By IAN LOVETT
Environmentalists in this greenest of places, call the California Environmental Quality Act the state’s most powerful
environmental protection, a model for the nation credited with preserving lush
wetlands and keeping condominiums off the slopes of the Sierra Nevada.
But the landmark law passed in 1970 has also been increasingly abused,
opening the door to lawsuits — sometimes brought by business competitors or for
reasons unrelated to the environment — that, regardless of their merit, can
delay even green development projects for years or sometimes kill them
completely.
With California still mired in what many
consider its worst economic crisis since the Great Depression, the law, once a source of pride to many
Californians and environmentalists across the country, has turned into an
agonizing test in the struggle to balance environmental concerns against the
need for jobs and economic growth.
“Something is broken,” said Leron Gubler,
the president of the Hollywood Chamber of
Commerce.
“A lot of jobs could have been saved if not for these lawsuits, as well as new
jobs once these projects were completed.”
Mr. Gubler said lawsuits and the threat of
litigation had delayed at least seven recent projects in Hollywood, costing the
area more than 6,000 jobs.
In one of those Hollywood projects, the
developers of a mixed-use retail and residential project won a lawsuit over its
building plans, but the owners declared bankruptcy and sold before the ruling.
Work has finally begun under new ownership, but another lawsuit has been filed.
In San Francisco, the city’s plan to paint
bicycle lanes, one of the main goals of environmentalists, was delayed for four
years by a lawsuit filed by a local resident who claimed that the lanes could
cause pollution.
And it is not only big projects that are litigation
targets. In San Jose, a gas station has been indefinitely prevented from adding
another pump because of a lawsuit filed by the owner of a competing gas station
across the street.
Republicans and business advocates have
sought for years to weaken the law, describing it as one of the most egregious
examples of an overregulated economic climate that has driven so much business
from the state.
But in the 42 years since Gov. Ronald Reagan
signed the Environmental Quality Act into law, attacks against the measure have
largely failed, a testament to the power of the environmental lobby and to the
importance of environmental issues to voters here.
Still, with unemployment in the state still above 10 percent, sentiment may be turning against the
law, with Democrats increasingly joining Republicans in trying to change it.

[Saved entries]
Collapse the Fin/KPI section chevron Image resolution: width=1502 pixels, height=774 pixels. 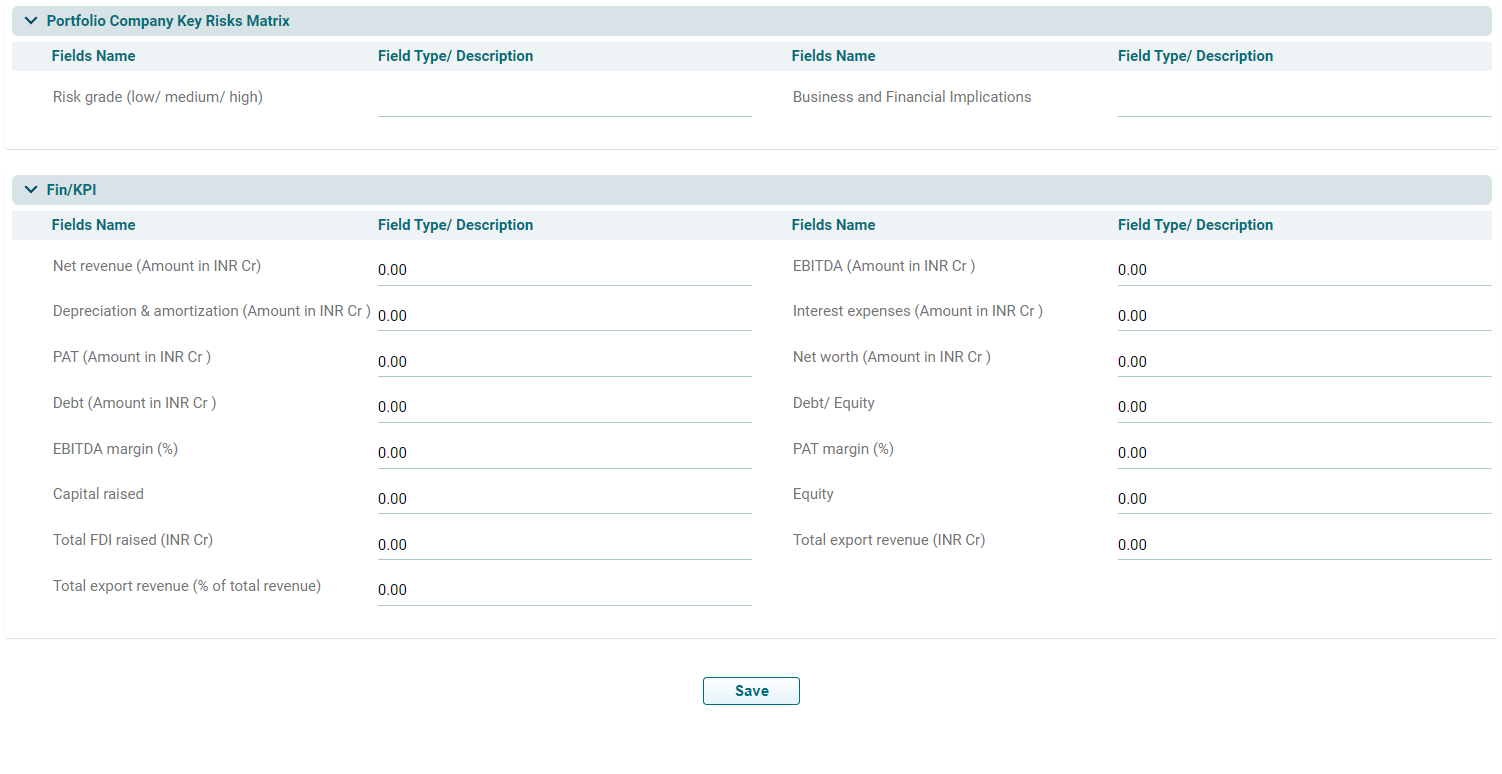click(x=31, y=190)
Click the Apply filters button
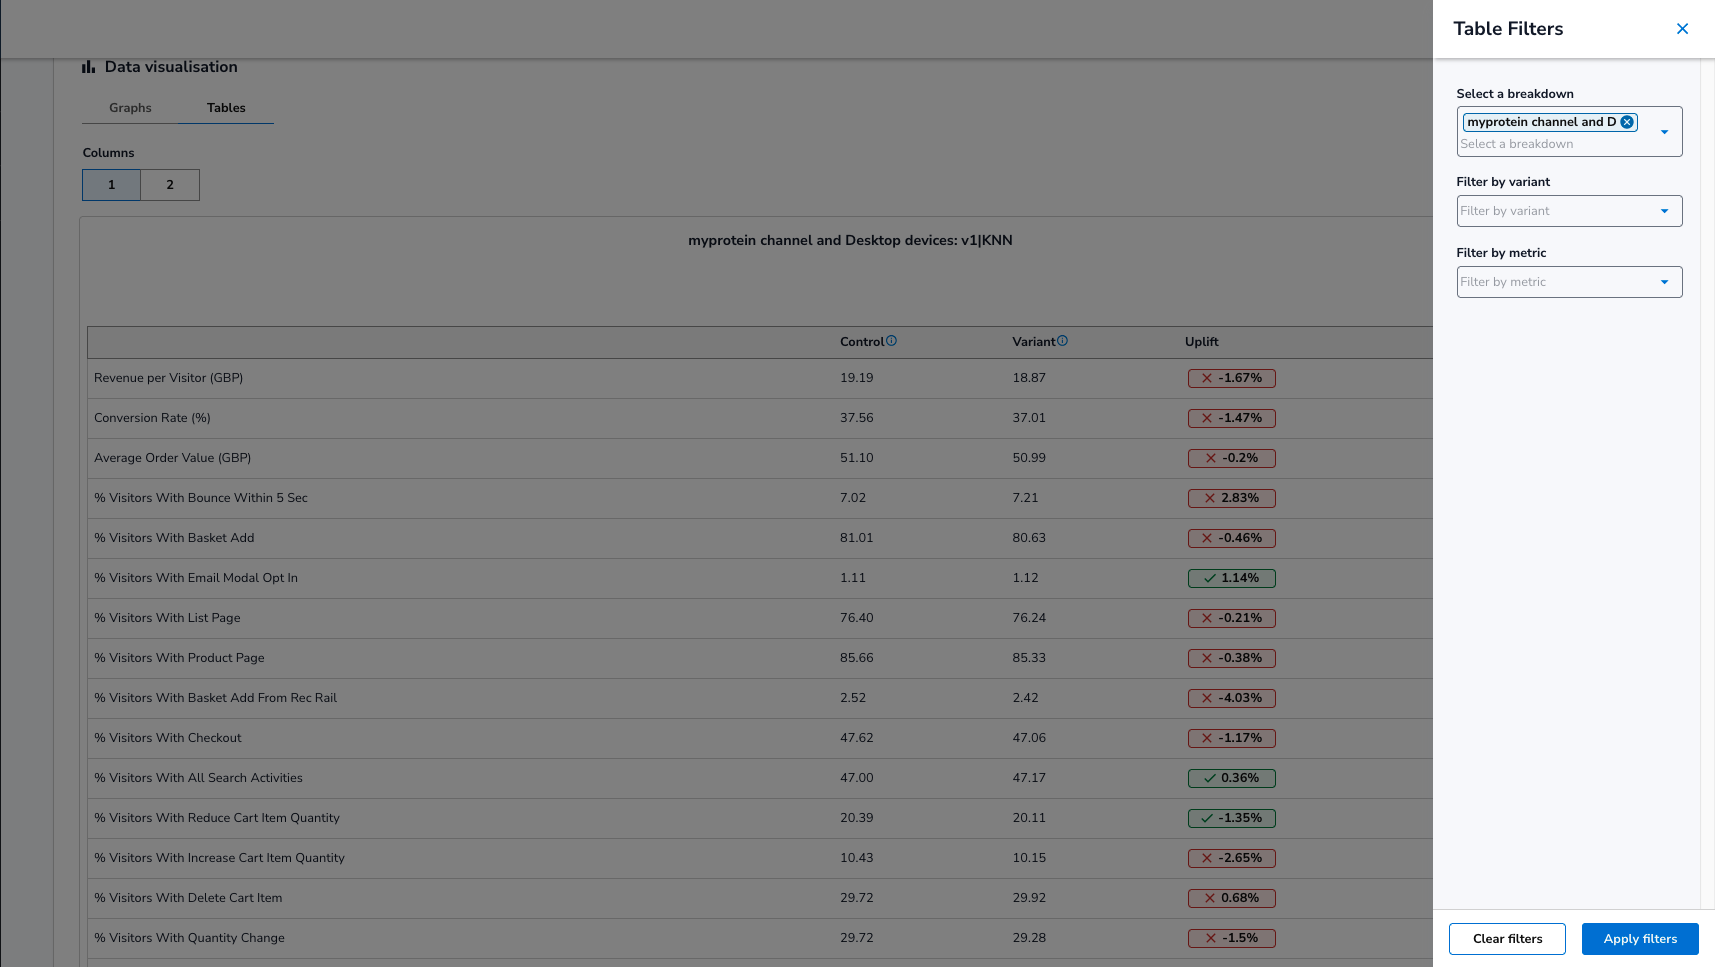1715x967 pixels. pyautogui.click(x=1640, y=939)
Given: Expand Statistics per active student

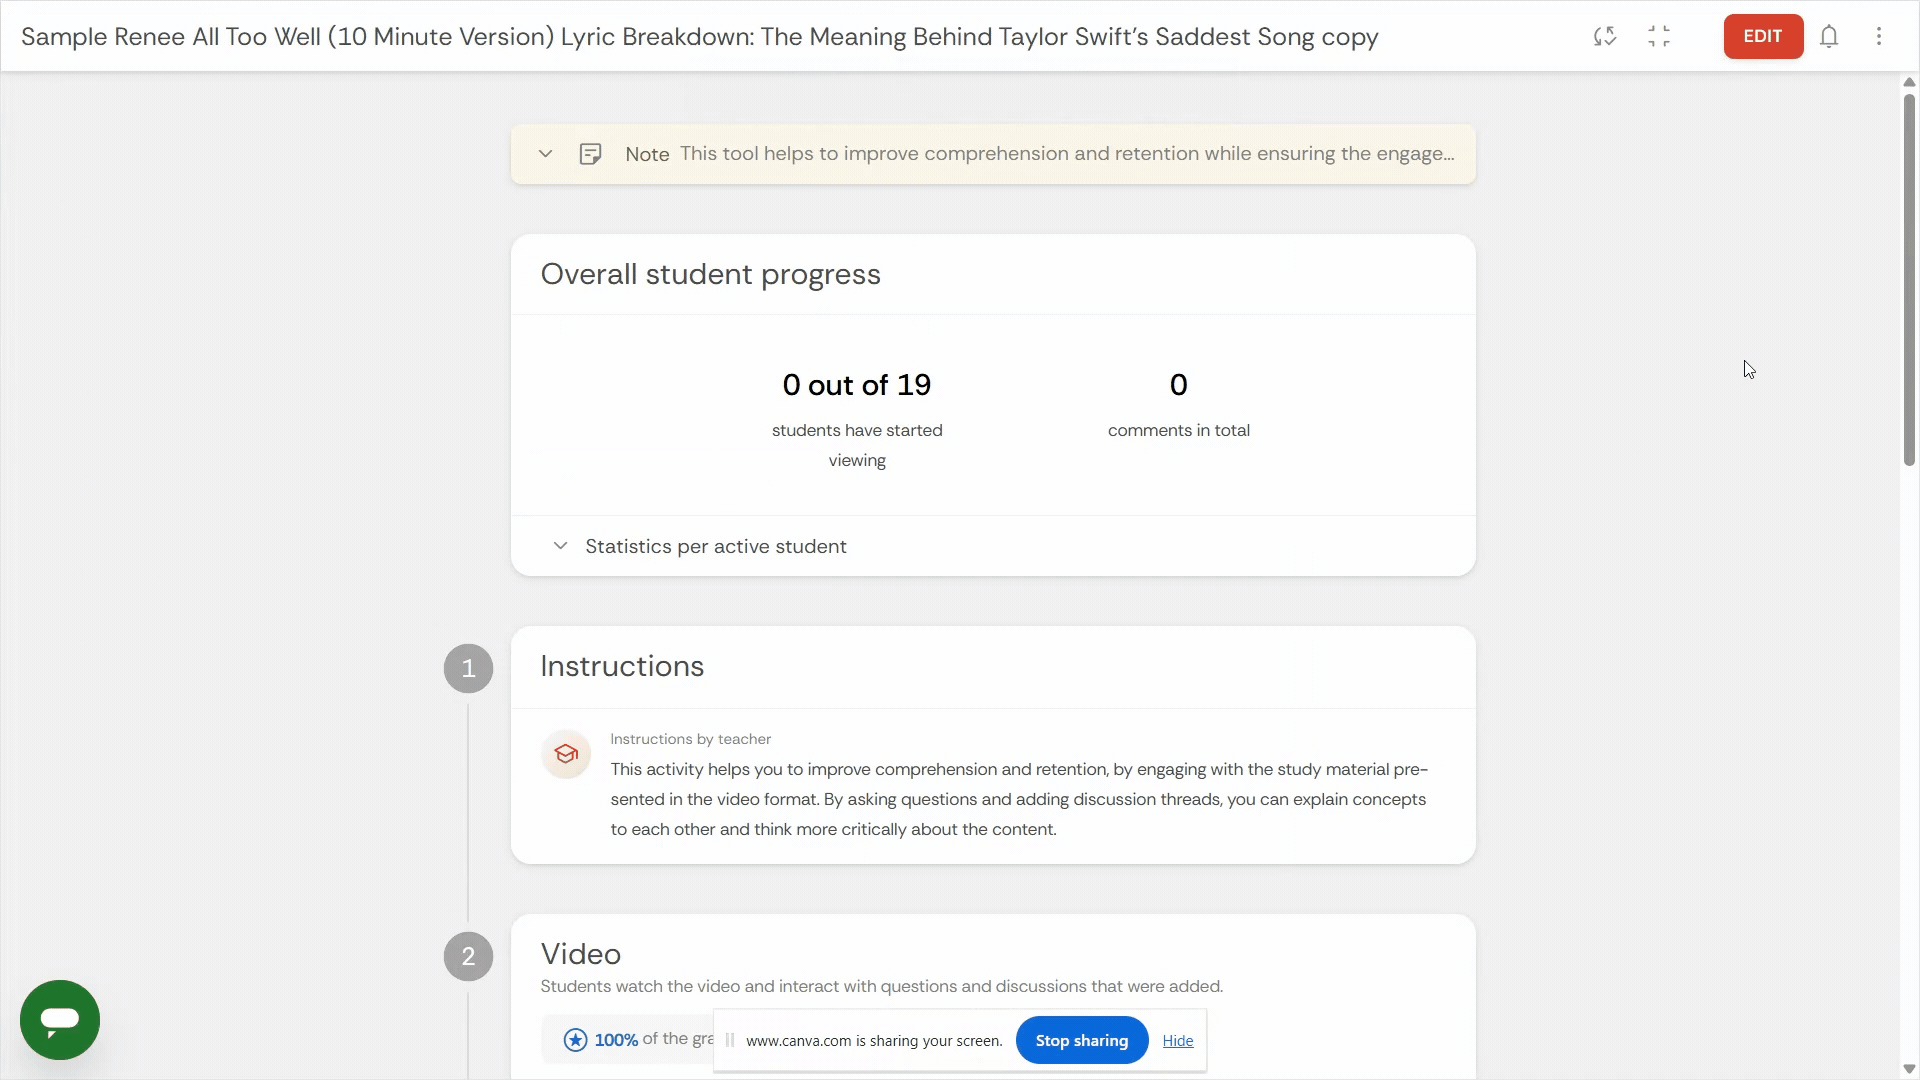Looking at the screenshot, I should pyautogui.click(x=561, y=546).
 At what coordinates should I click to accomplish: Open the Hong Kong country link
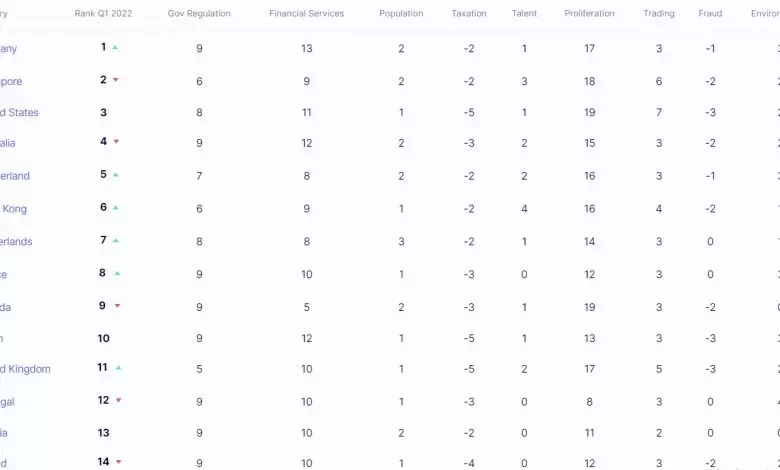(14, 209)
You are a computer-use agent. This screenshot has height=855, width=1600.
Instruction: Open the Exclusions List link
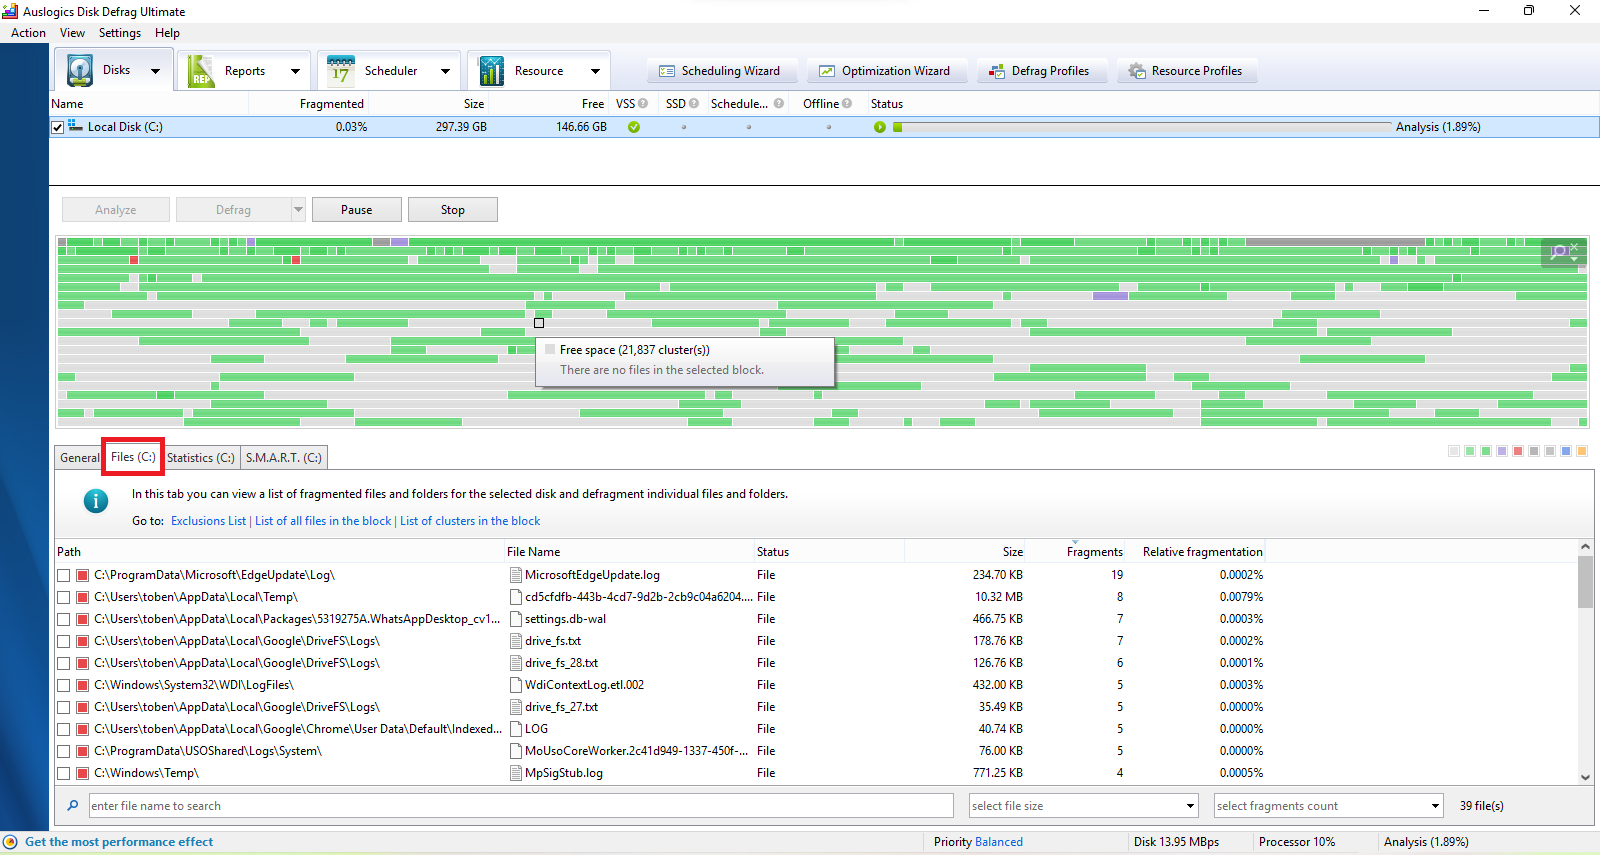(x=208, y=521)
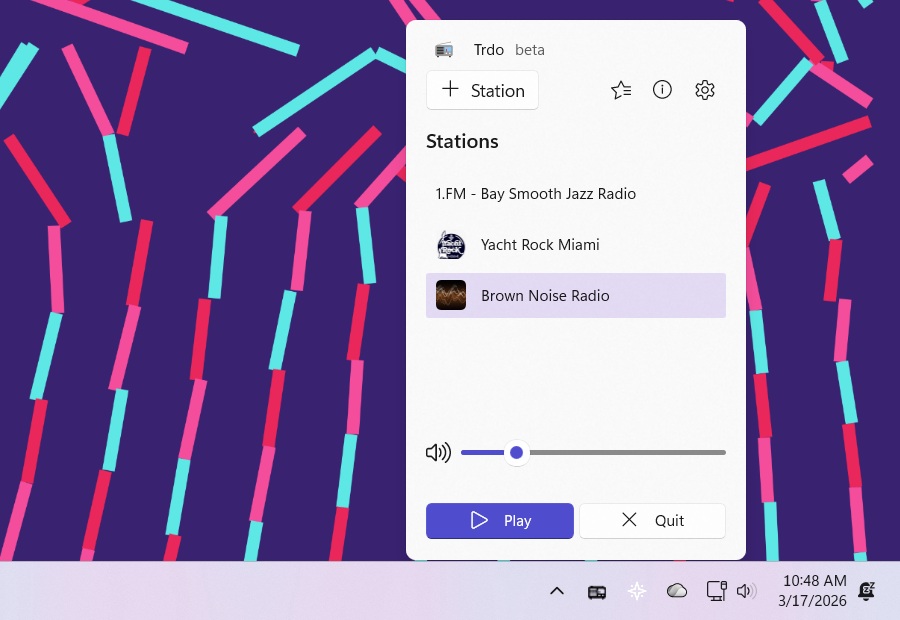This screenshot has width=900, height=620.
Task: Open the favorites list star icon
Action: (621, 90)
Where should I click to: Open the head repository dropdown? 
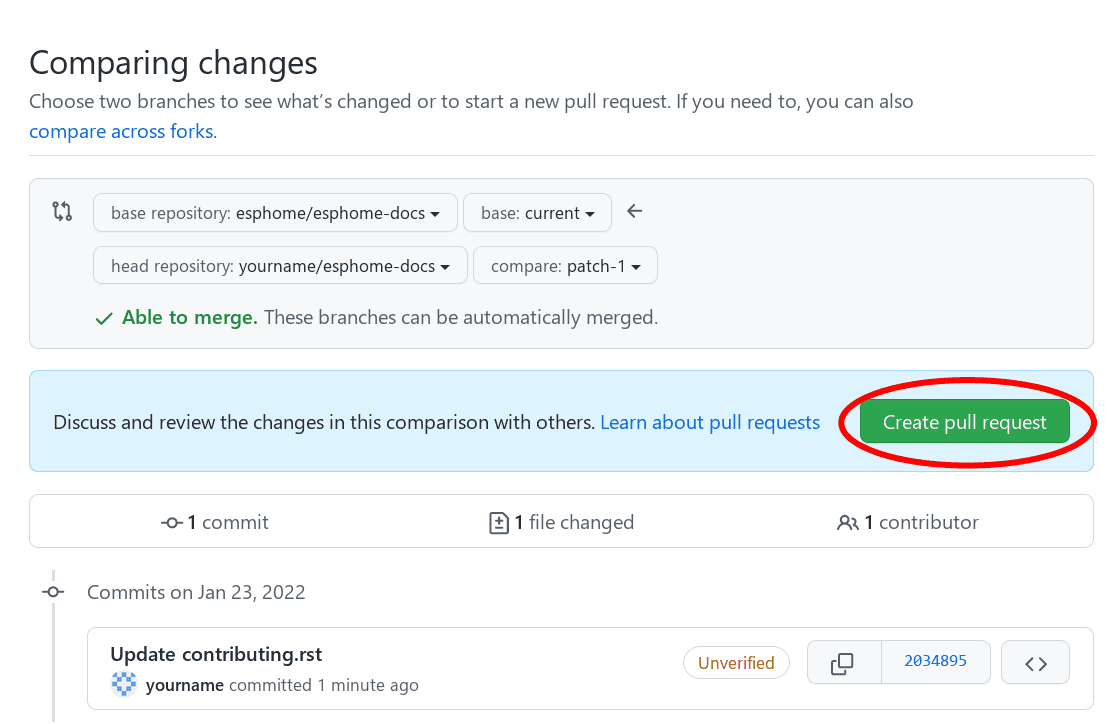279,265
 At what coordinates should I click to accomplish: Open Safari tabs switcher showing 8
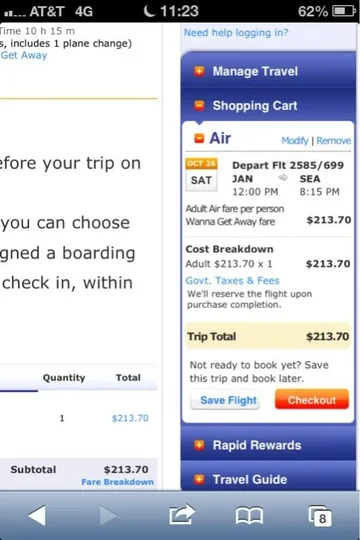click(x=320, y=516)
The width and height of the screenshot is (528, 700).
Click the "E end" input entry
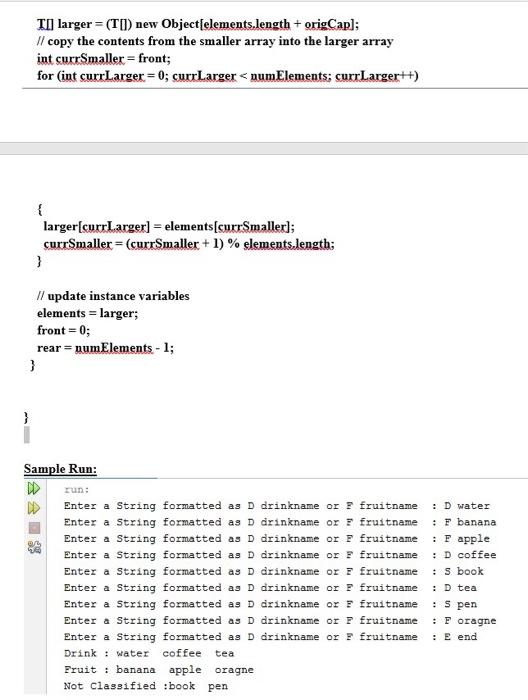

WHAT YOU ARE ASKED TO DO – Copy out the stretch of the California environmental law article from "And it is not" through "from the state.", swapping "gas station" for "service station".

EXPECTED OUTPUT –
And it is not only big projects that are litigation
targets. In San Jose, a service station has been indefinitely prevented from adding
another pump because of a lawsuit filed by the owner of a competing service station
across the street.
Republicans and business advocates have
sought for years to weaken the law, describing it as one of the most egregious
examples of an overregulated economic climate that has driven so much business
from the state.